High concept, tentpole, franchise, sleeper hit ou qualquer outro termo “mágico” desses não garante sozinho que um filme seja um sucesso. Há muito mais envolvido, numa arte comercial que é um esforço coletivo e que sempre teve a sua relevância atrelada à cultura contemporânea. Não por acaso, mudanças geracionais sempre trazem alterações no que acontece no cinema, seja comercial ou autoral.
No final dos anos 1960, Hollywood era terra arrasada. Estúdios pesados e lentos, filmes para um público desinteressado. Tudo fora de sintonia com a nova geração que era, de fato, quem consumia cultura popular. O cinema estrangeiro era bem mais inovador e muito mais ligado nas mudanças sociopolíticas da última década. A televisão concorria diretamente com as salas de cinema. Hollywood fechava postos de trabalho mais rápido do que o Brasil após reforma na legislação trabalhista.
O produtor Irwin Winkler, que depois fez seu nome como produtor na chamada Nova Hollywood a partir dos anos 1970, contava uma história interessante que mostrava como o buraco era bem profundo para os estúdios nessa época.

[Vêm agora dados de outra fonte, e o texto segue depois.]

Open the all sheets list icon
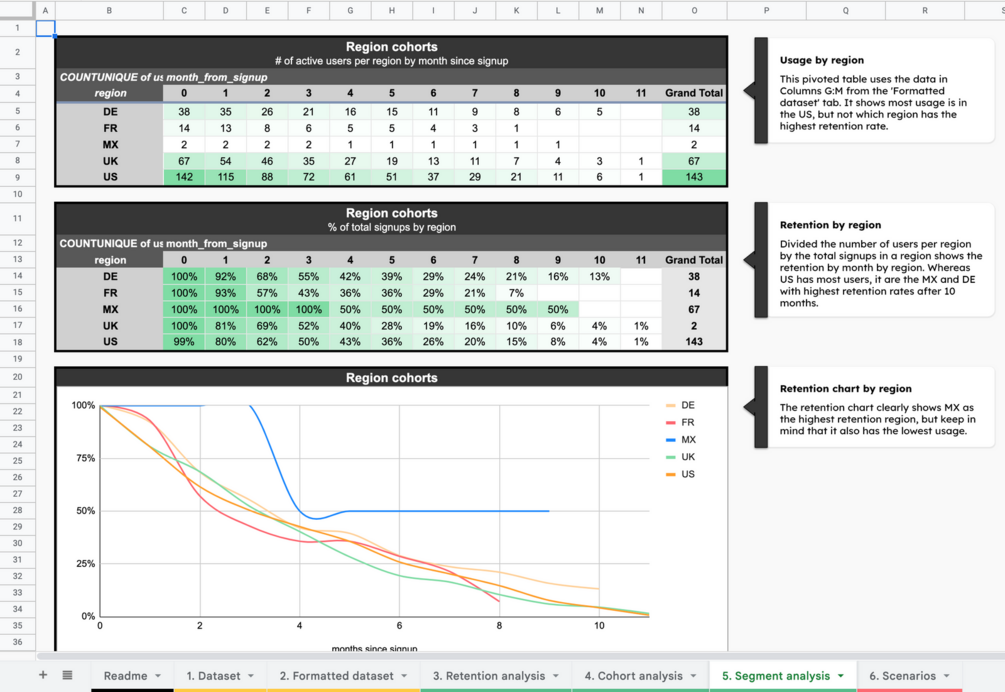Viewport: 1005px width, 692px height. click(x=67, y=675)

Em seu primeiro trabalho como produtor assistente, em 1966, conheceu o diretor Norman Taurog. Era o primeiro dia de filmagens do novo filme de Elvis Presley - que, ano sim e outro também, fazia filmes campeões de bilheteria para um público nostálgico, que envelhecia junto com ele. Ao ver Taurog com um chofer conduzindo-o até o set de filmagens, Wrinkler fez uma brincadeira com o fato de um diretor de filmes bem-sucedido poder ter seu próprio motorista, mesmo em tempos de cortes e demissões. Taurog respondeu que adoraria dirigir ele mesmo, mas como era completamente cego de um olho e o outro praticamente já estava indo para o vinagre, precisava de alguém para dirigir para ele.
Aparentemente, ninguém na Antiga Hollywood do final dos anos 1960 se importava com um diretor praticamente cego: Taurog gritava “ação!” e “corta!” como sempre fizera desde que começou no cinema mudo, em 1920, mas sem ter visto muito do que estava sendo filmado. Talvez tenha sido até melhor não enxergar a canastrice do Rei do Rock.

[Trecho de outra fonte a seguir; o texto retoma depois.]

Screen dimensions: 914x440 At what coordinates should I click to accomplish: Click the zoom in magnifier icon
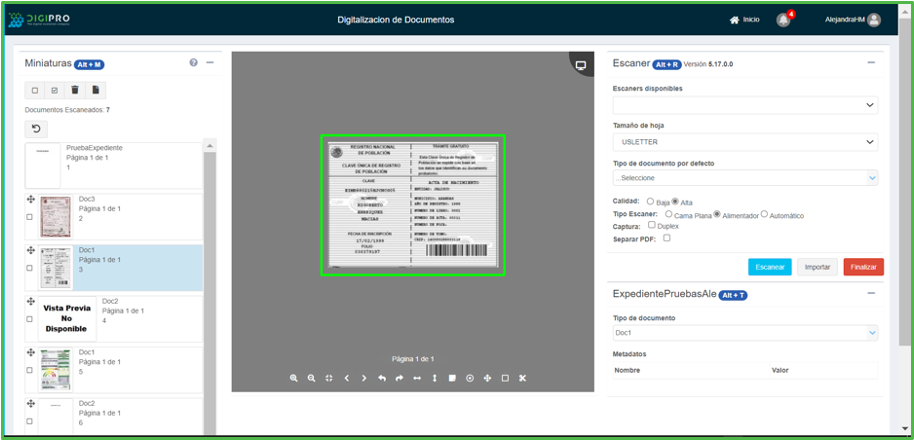click(294, 378)
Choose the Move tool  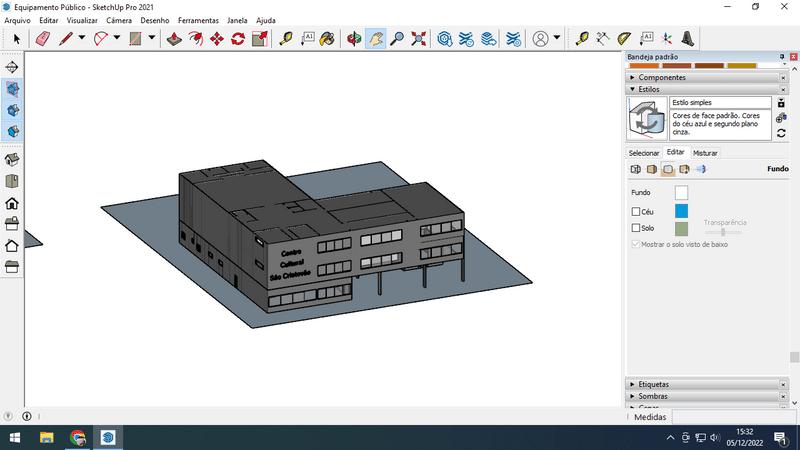(x=217, y=39)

Wrinkler foi produtor de grandes filmes na década seguinte, quando se abriu espaço nos estúdios para novos diretores, roteiristas e atores, em filmes de baixo orçamento e que estavam ligados no que acontecia no restante do mundo. Eram filmes de temática ousada, complexos e com o proverbial dedo no pulso do que acontecia nas ruas, como dizia o diretor William Friedkin. Foi o que revitalizou o cinema norte-americano.
Talvez o primeiro desses filmes tenha sido Easy Rider, ainda em 1969. Realizado por dois outsiders que eram, ao mesmo tempo, ‘realeza’ de Hollywood, Peter Fonda e Dennis Hopper, era completamente diferente de tudo o que o cinema mainstream fazia. Mais próximo em conceito e execução dos filmes B que até então eram desprezados, Easy Rider era caótico, com um ar bem Nouvelle Vague ou Cinema Novo, de câmera na mão e ideias novas na cabeça. Hopper, macaco velho, nunca havia dirigido um filme; mas desde os tempos em que trabalhou com o mestre Nicholas Ray (de Juventude Transviada e outros) aprendeu a observar diretores e fez direito quando teve a chance. O filme foi um sucesso absoluto de bilheteria e de crítica, o primeiro dessa geração.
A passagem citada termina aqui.